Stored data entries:

────────────────

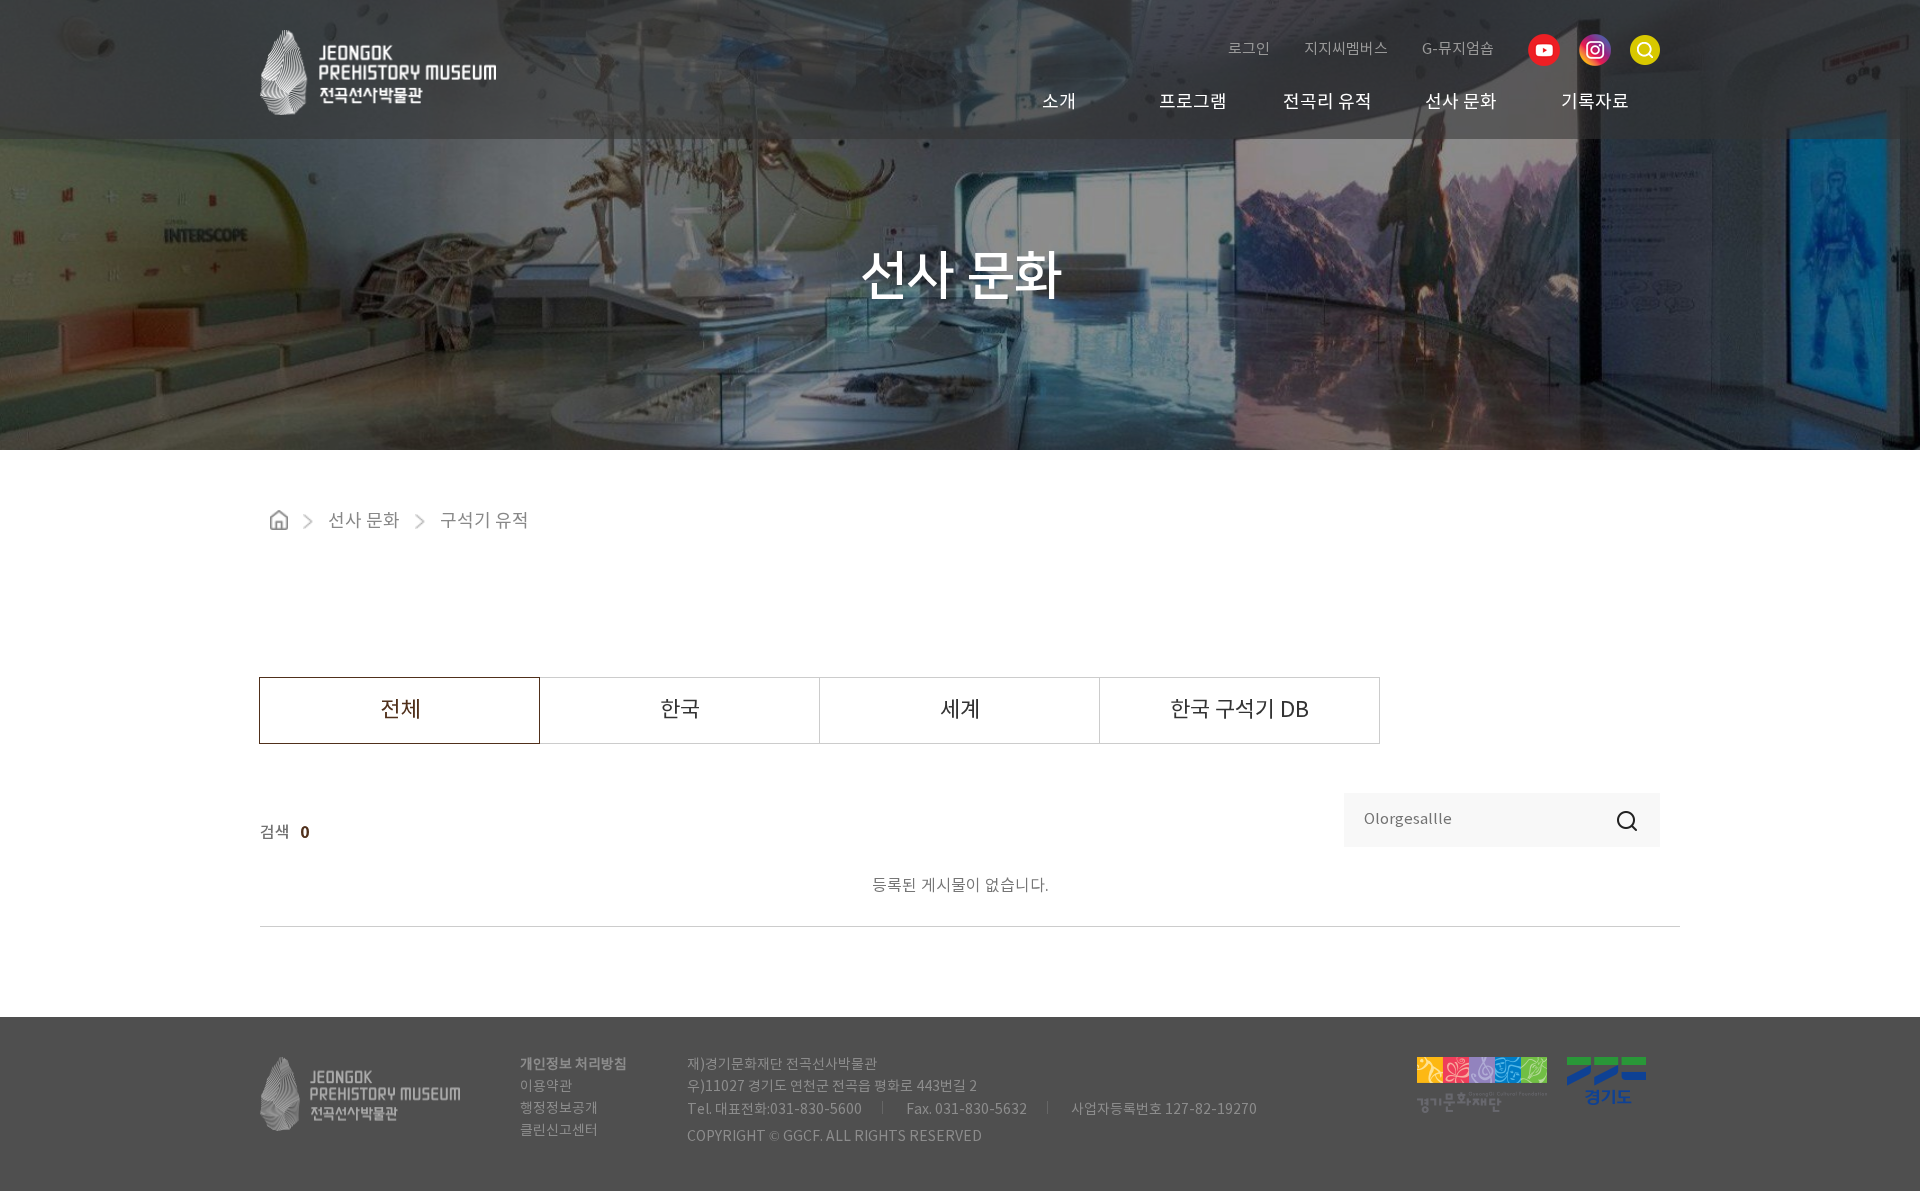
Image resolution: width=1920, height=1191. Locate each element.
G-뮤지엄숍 (1458, 49)
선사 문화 (1461, 102)
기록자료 (1595, 102)
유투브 (1544, 50)
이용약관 (546, 1087)
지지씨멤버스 (1346, 49)
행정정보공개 (559, 1109)
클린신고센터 (559, 1131)
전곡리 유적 (1327, 102)
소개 (1059, 102)
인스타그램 (1595, 50)
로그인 (1249, 49)
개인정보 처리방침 (573, 1065)
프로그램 (1193, 102)
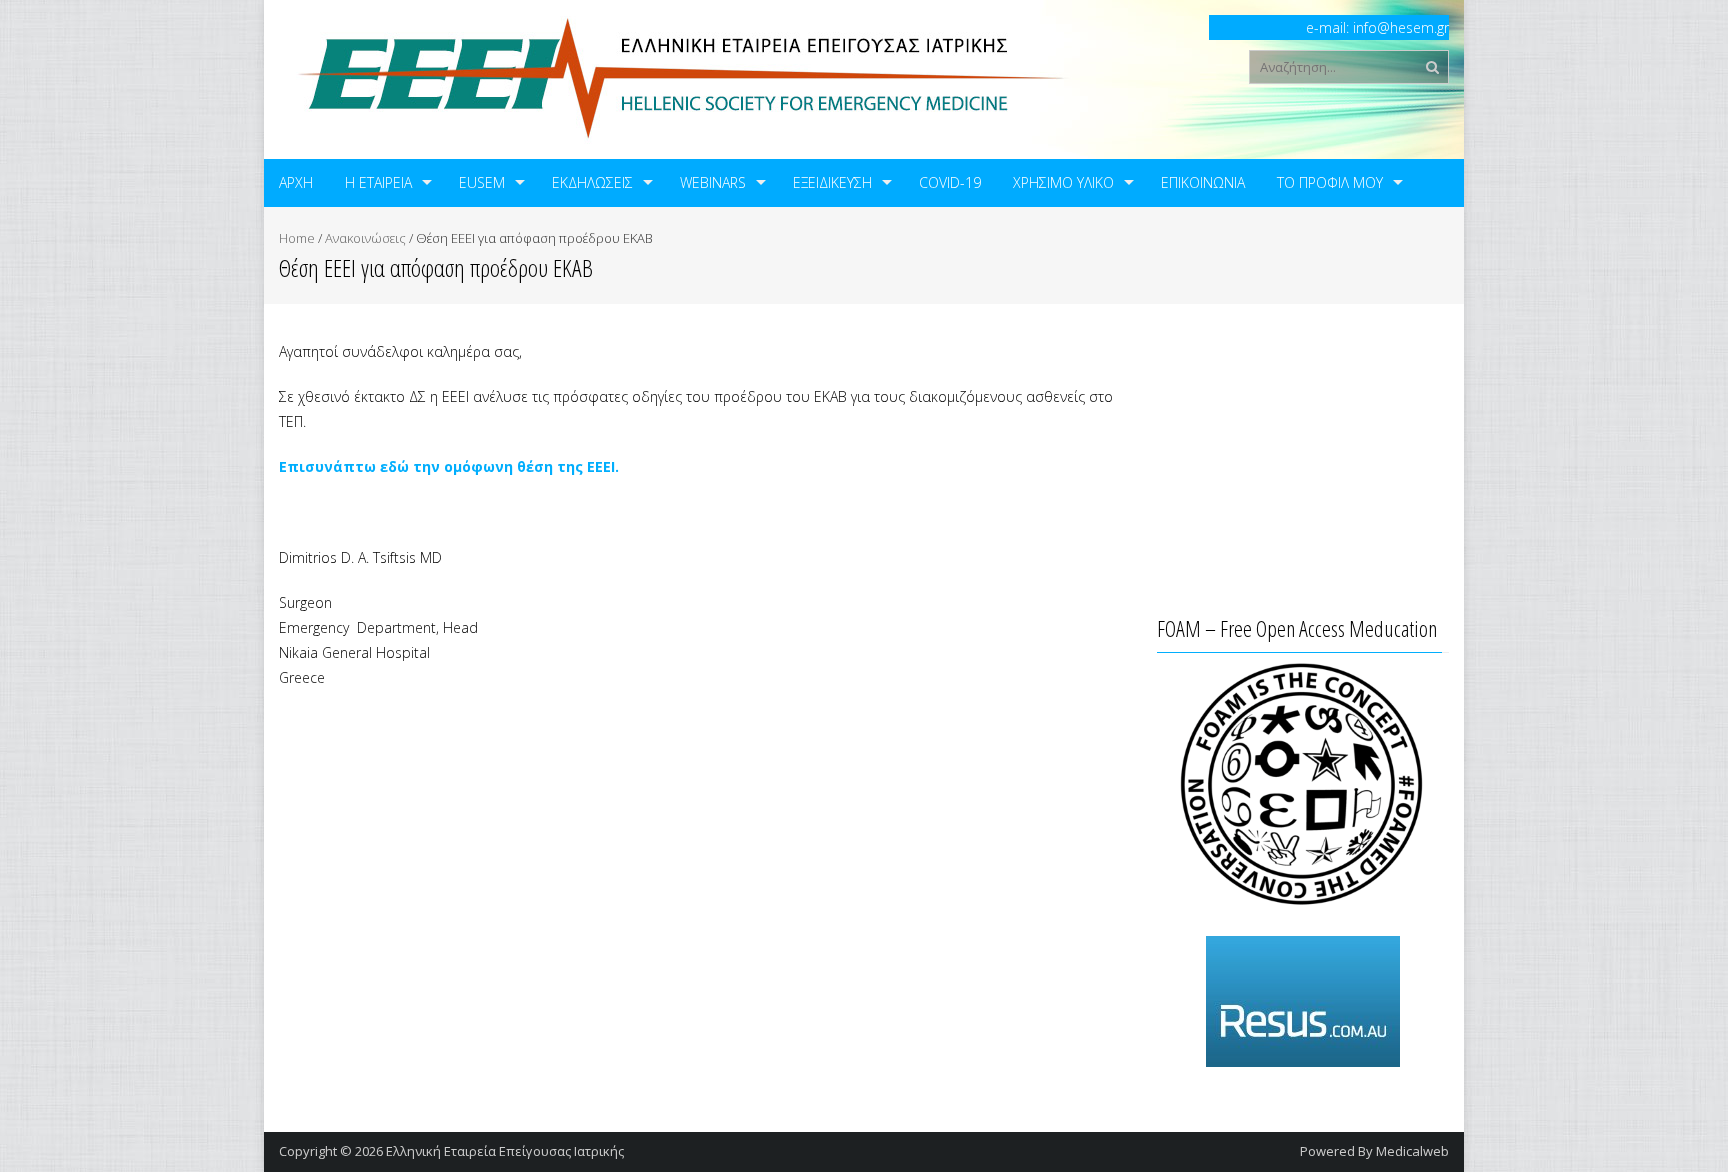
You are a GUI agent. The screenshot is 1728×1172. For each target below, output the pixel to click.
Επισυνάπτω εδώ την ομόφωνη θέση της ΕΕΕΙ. (449, 466)
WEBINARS (713, 182)
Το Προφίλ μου (1330, 182)
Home (297, 238)
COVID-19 (950, 182)
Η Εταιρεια (378, 182)
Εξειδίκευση (832, 182)
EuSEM (482, 182)
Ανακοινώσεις (365, 238)
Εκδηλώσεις (592, 182)
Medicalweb (1412, 1151)
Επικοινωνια (1203, 182)
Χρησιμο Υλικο (1063, 182)
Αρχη (296, 182)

────────────────

What you will do: Copy exactly the lines that run from the one containing "전곡리 유적 (1327, 102)" to the last line of the records, both included, and leave out every picture.

Task response:
전곡리 유적 (1327, 102)
소개 (1059, 102)
인스타그램 (1595, 50)
로그인 (1249, 49)
개인정보 처리방침 (573, 1065)
프로그램 (1193, 102)
You are a GUI agent. The screenshot is 1728×1172. For each target below, output the pixel to click.
Επισυνάπτω εδώ την ομόφωνη θέση της ΕΕΕΙ. (449, 466)
WEBINARS (713, 182)
Το Προφίλ μου (1330, 182)
Home (297, 238)
COVID-19 (950, 182)
Η Εταιρεια (378, 182)
Εξειδίκευση (832, 182)
EuSEM (482, 182)
Ανακοινώσεις (365, 238)
Εκδηλώσεις (592, 182)
Medicalweb (1412, 1151)
Επικοινωνια (1203, 182)
Χρησιμο Υλικο (1063, 182)
Αρχη (296, 182)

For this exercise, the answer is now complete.